Imaging Nicotine- and Amphetamine-Induced Dopamine Release in Rhesus Monkeys with [11C]PHNO vs [11C]raclopride PET

The radiotracer ¹¹C]PHNO may have advantages over other dopamine (DA) D₂/D₃ receptor ligands because, as an agonist, it measures high-affinity, functionally active D₂/D₃ receptors, whereas the traditionally used radiotracer ¹¹C]raclopride measures both high- and low-affinity receptors. Our aim was to take advantage of the strength of ¹¹C]PHNO for measuring the small DA signal induced by nicotine, which has been difficult to measure in preclinical and clinical neuroimaging studies.
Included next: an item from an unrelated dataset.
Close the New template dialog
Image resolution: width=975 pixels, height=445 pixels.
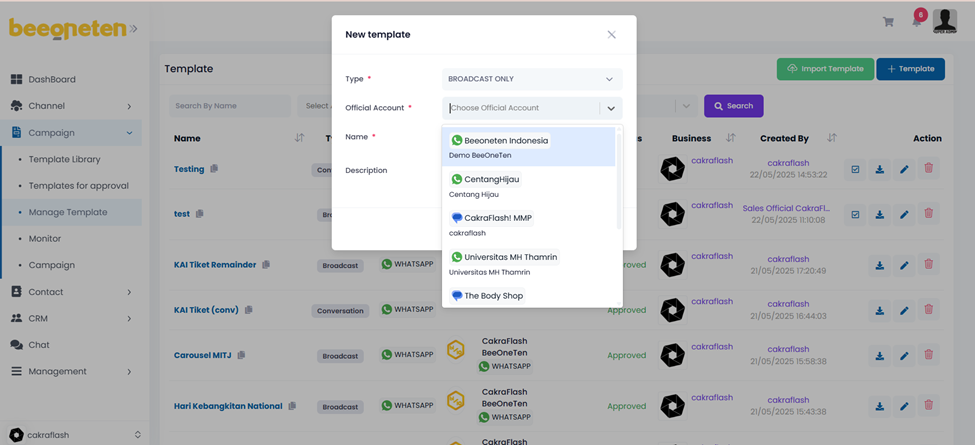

Nicotine- and amphetamine-induced DA release in non-human primates was measured with ¹¹C]PHNO and ¹¹C]raclopride positron emission tomography (PET) imaging. Seven adult rhesus monkeys were imaged on a FOCUS 220 PET scanner after injection of a bolus of ¹¹C]PHNO or ¹¹C]raclopride in three conditions: baseline; preinjection of nicotine (0.1 mg/kg bolus+0.08 mg/kg infusion over 30 min); preinjection of amphetamine (0.4 mg/kg, 5 min before radiotracer injection). DA release was measured as change in binding potential (BP_ND). Nicotine significantly decreased BP_ND in the caudate (7±8%), the nucleus accumbens (10±7%), and in the globus pallidus (13±15%) measured with ¹¹C]PHNO, but did not significantly decrease BP_ND in the putamen or the substantia nigra or in any region when measured with ¹¹C]raclopride. Amphetamine significantly reduced BP_ND in all regions with both radiotracers. In the striatum, larger amphetamine-induced changes were detected with ¹¹C]PHNO compared with ¹¹C]raclopride (52–64% vs 33–35%, respectively). We confirmed that ¹¹C]PHNO is more sensitive than ¹¹C]raclopride to nicotine- and amphetamine-induced DA release. ¹¹C]PHNO PET may be more sensitive to measuring tobacco smoking-induced DA release in human tobacco smokers.